Description
The Ruby LSP experiences unnecessary restarts when monitoring files for changes. This occurs because the file system watcher sometimes emits URIs with a git:
scheme instead of the expected file:
scheme, causing the extension to incorrectly calculate file content hashes and trigger restarts even when actual file contents haven't changed.
Problem
In extension/src/workspace.ts
, we monitor files like Gemfile.lock
for changes that would require restarting the language server. When these files change, debouncedRestartWithHashCheck
calculates a hash of the file contents using the fileContentsSha
function to determine if an actual content change occurred.
The current implementation:
const debouncedRestartWithHashCheck = async (uri: vscode.Uri) => {
const fsPath = uri.fsPath;
const currentSha = await this.fileContentsSha(uri);
const storedSha = this.restartDocumentShas.get(fsPath);
if (currentSha && storedSha !== currentSha) {
this.restartDocumentShas.set(fsPath, currentSha);
await this.debouncedRestart(`${fsPath} changed, matching ${pattern}`);
}
};
The issue occurs when the file system watcher emits URIs with a git:
scheme instead of the expected file:
scheme:
git:/workspace/project/Gemfile.lock?%7B%22path%22%3A%22%2Fworkspace%2Fproject%2FGemfile.lock%22%2C%22ref%22%3A%22~%22%7D
When a git:
URI is passed to fileContentsSha
, vscode.workspace.fs.readFile(uri)
resolves content based on a Git reference (ref: "~"
) rather than the file on disk. This leads to calculating a SHA hash for a Git-managed version of the file, not the current version on disk.
Consequences
This leads to unintended restarts when Git-referenced content differs from disk content.
Potential Solution
We are able to prevent the restart loop behaviour by converting git:
URIs to file:
URIs before hashing:
const debouncedRestartWithHashCheck = async (uri: vscode.Uri) => {
const fsPath = uri.fsPath;
// Convert git: URI scheme to file: before calculating the SHA
const fileUri = uri.scheme === "git" ? vscode.Uri.file(fsPath) : uri;
const currentSha = await this.fileContentsSha(fileUri);
const storedSha = this.restartDocumentShas.get(fsPath);
if (currentSha && storedSha !== currentSha) {
this.restartDocumentShas.set(fsPath, currentSha);
await this.debouncedRestart(`${fsPath} changed, matching ${pattern}`);
}
};
This ensures we hash the actual file content regardless of the URI scheme provided.

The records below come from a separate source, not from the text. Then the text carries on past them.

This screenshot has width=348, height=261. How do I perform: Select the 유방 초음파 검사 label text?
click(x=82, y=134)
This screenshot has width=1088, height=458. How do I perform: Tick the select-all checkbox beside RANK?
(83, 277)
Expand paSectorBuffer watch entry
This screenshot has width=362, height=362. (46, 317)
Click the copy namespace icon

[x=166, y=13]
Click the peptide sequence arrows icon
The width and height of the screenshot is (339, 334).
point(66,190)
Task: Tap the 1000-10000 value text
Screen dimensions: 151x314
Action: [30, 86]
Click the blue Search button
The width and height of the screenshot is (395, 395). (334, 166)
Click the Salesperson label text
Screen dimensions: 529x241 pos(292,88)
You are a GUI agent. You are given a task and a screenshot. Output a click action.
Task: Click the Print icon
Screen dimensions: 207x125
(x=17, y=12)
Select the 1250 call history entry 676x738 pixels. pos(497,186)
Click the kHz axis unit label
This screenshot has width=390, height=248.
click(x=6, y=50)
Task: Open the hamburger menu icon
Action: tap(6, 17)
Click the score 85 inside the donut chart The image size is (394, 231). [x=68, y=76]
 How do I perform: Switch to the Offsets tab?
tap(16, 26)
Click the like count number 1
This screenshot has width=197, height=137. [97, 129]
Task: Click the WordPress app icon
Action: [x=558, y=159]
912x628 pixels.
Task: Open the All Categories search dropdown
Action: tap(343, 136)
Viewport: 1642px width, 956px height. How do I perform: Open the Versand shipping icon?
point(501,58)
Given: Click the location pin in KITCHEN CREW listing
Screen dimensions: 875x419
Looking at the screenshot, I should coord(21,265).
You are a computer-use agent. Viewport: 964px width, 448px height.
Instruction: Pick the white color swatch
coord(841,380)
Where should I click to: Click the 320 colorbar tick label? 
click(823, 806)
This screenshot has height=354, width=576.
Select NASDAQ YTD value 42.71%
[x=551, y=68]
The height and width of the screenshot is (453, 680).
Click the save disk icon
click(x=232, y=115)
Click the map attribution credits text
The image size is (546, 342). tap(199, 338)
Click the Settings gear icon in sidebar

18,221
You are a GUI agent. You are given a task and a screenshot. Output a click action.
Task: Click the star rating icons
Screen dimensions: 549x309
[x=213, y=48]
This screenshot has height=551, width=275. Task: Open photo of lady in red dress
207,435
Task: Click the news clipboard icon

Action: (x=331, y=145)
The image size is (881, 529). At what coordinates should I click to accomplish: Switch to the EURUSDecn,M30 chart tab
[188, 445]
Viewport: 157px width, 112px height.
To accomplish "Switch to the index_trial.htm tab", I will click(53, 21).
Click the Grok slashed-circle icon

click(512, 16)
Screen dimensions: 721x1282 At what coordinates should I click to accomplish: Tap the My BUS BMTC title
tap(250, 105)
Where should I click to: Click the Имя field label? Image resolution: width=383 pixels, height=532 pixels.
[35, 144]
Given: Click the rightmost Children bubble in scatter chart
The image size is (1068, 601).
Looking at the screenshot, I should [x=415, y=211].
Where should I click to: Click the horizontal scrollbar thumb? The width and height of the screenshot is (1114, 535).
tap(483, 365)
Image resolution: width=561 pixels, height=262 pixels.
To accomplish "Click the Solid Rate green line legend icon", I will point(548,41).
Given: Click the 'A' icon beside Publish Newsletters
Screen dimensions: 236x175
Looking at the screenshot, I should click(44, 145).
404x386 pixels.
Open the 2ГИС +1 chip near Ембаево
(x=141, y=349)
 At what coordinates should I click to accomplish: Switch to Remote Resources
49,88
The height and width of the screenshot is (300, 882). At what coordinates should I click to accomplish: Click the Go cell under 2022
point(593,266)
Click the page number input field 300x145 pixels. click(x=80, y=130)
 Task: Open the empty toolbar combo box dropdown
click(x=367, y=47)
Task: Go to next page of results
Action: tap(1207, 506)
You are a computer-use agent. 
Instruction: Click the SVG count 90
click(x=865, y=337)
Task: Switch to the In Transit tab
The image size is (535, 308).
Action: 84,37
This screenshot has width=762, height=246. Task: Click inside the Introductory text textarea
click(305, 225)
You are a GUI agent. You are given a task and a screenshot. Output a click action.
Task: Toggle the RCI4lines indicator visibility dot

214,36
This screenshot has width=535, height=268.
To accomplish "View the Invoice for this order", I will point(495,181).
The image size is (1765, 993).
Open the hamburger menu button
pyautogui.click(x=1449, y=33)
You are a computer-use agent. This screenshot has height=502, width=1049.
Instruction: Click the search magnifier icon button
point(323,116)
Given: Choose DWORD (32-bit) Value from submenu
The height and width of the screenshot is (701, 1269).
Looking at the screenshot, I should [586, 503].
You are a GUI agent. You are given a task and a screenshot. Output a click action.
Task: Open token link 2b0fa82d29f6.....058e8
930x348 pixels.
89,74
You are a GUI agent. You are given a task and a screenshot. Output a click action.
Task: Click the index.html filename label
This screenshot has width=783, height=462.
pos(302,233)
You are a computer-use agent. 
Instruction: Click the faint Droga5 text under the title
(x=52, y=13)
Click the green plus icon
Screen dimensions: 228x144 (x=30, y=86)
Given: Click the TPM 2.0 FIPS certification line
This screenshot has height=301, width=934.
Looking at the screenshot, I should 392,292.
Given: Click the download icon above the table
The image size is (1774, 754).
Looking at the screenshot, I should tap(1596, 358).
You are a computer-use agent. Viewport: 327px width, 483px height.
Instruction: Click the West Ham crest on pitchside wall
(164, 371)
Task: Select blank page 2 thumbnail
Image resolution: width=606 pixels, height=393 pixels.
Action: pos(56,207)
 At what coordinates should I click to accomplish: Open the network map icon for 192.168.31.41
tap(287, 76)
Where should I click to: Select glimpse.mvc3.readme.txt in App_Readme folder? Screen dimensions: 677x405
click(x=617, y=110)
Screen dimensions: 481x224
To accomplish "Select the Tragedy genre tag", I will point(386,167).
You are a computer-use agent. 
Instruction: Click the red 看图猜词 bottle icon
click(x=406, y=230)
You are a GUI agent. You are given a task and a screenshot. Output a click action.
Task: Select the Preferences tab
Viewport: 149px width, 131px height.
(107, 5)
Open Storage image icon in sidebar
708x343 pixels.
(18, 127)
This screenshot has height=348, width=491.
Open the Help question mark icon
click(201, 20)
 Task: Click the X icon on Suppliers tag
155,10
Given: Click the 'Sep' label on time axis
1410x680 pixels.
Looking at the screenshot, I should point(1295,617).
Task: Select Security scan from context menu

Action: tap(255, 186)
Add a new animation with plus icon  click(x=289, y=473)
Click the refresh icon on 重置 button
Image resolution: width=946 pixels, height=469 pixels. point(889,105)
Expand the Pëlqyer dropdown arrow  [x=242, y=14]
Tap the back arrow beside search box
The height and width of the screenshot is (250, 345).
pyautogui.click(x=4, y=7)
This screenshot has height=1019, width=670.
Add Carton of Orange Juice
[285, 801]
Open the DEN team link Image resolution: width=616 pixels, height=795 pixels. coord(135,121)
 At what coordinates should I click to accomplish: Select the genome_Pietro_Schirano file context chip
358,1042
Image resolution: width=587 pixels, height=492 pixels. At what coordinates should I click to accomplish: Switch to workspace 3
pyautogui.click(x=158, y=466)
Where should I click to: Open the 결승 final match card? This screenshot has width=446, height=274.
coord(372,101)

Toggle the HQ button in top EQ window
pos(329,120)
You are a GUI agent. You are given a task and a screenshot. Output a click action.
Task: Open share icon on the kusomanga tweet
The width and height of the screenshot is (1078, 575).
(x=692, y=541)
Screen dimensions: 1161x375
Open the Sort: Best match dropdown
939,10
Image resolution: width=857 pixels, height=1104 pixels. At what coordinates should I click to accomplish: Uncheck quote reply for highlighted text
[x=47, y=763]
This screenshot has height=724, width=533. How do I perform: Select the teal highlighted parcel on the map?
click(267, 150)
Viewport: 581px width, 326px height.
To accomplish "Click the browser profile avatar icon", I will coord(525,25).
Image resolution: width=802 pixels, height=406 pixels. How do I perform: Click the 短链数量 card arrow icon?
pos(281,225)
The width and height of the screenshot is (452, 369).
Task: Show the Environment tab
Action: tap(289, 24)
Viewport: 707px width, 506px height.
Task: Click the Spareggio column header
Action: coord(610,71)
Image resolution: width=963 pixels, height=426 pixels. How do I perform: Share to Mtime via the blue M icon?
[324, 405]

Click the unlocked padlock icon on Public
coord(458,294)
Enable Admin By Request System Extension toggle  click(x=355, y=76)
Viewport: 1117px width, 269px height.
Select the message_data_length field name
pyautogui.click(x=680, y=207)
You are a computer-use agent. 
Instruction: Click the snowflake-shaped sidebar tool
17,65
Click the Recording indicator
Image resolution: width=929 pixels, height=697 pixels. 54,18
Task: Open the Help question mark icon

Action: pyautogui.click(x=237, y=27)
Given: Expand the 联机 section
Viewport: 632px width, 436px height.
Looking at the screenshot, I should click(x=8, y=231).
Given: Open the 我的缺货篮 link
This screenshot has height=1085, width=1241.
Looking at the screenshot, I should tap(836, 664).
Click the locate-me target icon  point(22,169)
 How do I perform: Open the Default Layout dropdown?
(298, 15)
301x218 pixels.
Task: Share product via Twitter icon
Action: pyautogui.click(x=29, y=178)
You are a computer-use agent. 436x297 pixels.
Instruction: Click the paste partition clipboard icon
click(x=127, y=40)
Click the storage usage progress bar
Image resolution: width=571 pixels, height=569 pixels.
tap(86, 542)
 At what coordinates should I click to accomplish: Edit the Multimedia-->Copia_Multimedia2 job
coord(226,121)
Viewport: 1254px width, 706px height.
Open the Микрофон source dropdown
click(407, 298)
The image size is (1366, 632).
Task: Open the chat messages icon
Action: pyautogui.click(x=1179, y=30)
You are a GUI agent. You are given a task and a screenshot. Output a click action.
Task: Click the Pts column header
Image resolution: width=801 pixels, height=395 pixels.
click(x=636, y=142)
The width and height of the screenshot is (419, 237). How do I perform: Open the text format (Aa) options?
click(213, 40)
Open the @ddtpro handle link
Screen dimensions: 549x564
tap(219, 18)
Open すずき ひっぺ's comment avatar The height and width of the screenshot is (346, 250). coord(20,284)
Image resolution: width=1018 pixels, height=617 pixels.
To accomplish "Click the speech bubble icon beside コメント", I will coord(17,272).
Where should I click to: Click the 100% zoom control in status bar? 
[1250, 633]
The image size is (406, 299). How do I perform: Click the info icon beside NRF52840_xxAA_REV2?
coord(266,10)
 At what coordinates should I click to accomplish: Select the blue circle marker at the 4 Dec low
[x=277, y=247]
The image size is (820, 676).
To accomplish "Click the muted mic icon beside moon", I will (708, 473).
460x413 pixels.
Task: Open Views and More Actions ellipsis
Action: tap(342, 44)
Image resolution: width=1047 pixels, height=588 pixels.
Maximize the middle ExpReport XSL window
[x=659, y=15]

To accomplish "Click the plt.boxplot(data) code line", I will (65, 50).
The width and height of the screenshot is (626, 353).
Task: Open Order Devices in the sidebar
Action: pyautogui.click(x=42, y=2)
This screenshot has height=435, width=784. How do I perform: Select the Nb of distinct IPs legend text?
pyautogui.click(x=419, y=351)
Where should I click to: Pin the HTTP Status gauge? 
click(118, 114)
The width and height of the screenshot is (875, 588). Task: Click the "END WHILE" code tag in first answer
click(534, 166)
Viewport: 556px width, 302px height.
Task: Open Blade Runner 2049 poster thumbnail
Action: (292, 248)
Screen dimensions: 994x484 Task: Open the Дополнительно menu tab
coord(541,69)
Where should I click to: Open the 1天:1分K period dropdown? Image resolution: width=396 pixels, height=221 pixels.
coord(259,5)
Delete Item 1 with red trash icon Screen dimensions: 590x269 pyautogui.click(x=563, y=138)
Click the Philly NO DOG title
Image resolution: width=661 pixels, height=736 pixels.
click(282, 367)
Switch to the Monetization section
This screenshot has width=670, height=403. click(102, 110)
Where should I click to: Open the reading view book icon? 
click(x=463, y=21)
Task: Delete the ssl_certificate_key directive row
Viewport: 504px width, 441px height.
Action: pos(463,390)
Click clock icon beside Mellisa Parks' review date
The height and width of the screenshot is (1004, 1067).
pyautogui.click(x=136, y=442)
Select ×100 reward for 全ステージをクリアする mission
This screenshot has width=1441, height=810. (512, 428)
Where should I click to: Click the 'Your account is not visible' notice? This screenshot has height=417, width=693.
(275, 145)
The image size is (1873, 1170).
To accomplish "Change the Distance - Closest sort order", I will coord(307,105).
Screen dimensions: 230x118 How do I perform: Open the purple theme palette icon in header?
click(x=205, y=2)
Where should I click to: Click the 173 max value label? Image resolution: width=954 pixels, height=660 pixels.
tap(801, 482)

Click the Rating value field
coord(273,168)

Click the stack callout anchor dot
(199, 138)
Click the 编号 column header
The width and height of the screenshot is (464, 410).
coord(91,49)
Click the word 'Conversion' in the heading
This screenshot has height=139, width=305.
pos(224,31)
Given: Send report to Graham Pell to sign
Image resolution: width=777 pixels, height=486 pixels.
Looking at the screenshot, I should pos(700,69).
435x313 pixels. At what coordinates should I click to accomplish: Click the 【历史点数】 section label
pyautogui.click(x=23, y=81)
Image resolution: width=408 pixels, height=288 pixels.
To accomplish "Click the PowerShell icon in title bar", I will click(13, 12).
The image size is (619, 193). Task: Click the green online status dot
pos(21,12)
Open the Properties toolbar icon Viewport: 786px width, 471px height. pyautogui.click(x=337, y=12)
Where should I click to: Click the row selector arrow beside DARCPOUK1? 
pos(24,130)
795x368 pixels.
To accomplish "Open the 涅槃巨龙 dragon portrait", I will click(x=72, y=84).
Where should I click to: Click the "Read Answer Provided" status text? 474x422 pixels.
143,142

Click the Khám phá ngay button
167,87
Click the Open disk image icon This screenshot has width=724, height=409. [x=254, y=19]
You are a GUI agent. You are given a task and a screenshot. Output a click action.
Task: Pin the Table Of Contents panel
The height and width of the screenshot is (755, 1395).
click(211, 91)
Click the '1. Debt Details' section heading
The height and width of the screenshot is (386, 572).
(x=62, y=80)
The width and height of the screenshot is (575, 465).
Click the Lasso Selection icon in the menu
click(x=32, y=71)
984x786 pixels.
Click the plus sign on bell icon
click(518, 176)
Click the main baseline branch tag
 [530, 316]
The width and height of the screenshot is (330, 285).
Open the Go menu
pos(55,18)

Further Investigation Needed
While this approach addresses the immediate symptom, I don't fully understand when or why the file system watcher emits URIs with a git:
scheme. I suspect the answer lies in how we're eagerly computing SHA's for watched files.
Further investigation is needed.
Reproduction
I have not been able to reproduce this issue consistently. I identified the problem when encountering a restart loop that produced this message in the logs:
Restarting the Ruby LSP because /workspace/project/Gemfile.lock changed, matching {Gemfile.lock,gems.locked}
These findings are based on debugging the restart loop. Notably, while no changes were being made to Gemfile.lock at the time the restart loop began, Gemfile.lock
did have uncommitted changes that had been made earlier.